Il convient de rapeller que des associations comme l’asbl “Teslabel” de défense des riverains avait introduit depuis le 20 juillet 2001, un recours devant le CE demandant l’annulation de cet Arrêté Royal !
En 1999, la France a pris une position allant dans le sens de l’application du Principe de Précaution. En effet, une lettre du Directeur de la Santé et une circulaire du Secrétaire d’Etat au Logement, de 1999, traitant des « installations de stations de base de téléphonie mobile sur des balcons d’immeubles HLM [1] » :
- soulignent la nécessité de s’entourer de précautions avant d’implanter de nouvelles stations relais de téléphones mobiles cellulaires,
- demandent que des mesures de champs électromagnétiques soient effectuées dans l’environnement des stations relais existantes,
- précisent que « l’adoption de ces dispositions devrait conduire à la remise en cause d’installations non conformes, ou, lorsque les émetteurs sont fixés sur des balcons, à une restriction d’usage totale ou partielle de ces balcons voire dans certains cas, à une condamnation de certaines pièces d’habitation ».
- souhaitent, au regard de ce qui précède, que les mesures de protection prises pour les populations résidant en HLM soient étendues à l’ensemble des logements individuels et collectifs et cela conformément au Principe de Précaution.
En Belgique, plusieurs communes principalement en Province de Luxembourg appliquent le Principe de Précaution pour l’exposition des populations aux antennes relais de téléphones cellulaires. Voici deux exemples de communes :
La commune d’ATTERT : Elle a pris une ordonnance de police administrative imposant une distance de 1.000 mètres par rapport aux habitations, pour toute implantation d’antennes-relais. Cette ordonnance de police décidée à l’unanimité par le Conseil communal du 26/11/1999 porte réglementation de l’installation d’antennes-relais de téléphonie mobile sur le territoire communal.
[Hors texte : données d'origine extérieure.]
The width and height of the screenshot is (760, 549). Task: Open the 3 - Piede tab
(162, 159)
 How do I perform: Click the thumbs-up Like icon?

Ce règlement a été considéré comme légalement valable par l’Union des Villes et des Communes.
La commune de GOUVY : Considère dans son ordonnance de police administrative prise en juin 2002 que toute station-relais de mobilophonie/GSM, outre la fait de présenter une garantie d’intégration paysagère optimale, ne peut être implantée à une distance de sécurité intérieure à :
- 310 mètres dans le cas d’un seul opérateur sur le site proposé,
- 440 mètres dans le cas d’un regroupement de deux opérateurs sur le même site,
- 540 mètres dans le cas d’un regroupement de trois opérateurs sur le même site, distances déterminées à partir d’habitation, école et autre bâtiment où des personnes sont susceptibles de séjourner plusieurs heures par jour.
Plusieurs autres communes de Wallonie s’inspirent déjà de ces règlements.
Références bibliographiques
[1] Lettre DGS/VS3 n° 187 du Directeur Général de la Santé et Circulaire UHC/QC/9 n° 99-31 du 15 Avril 1999 du Secrétaire d’Etat au Logement. « Installations de stations de base de téléphonie mobile sur des balcons d’immeubles HLM ». Le Moniteur. 1999, n° 4985, page 438.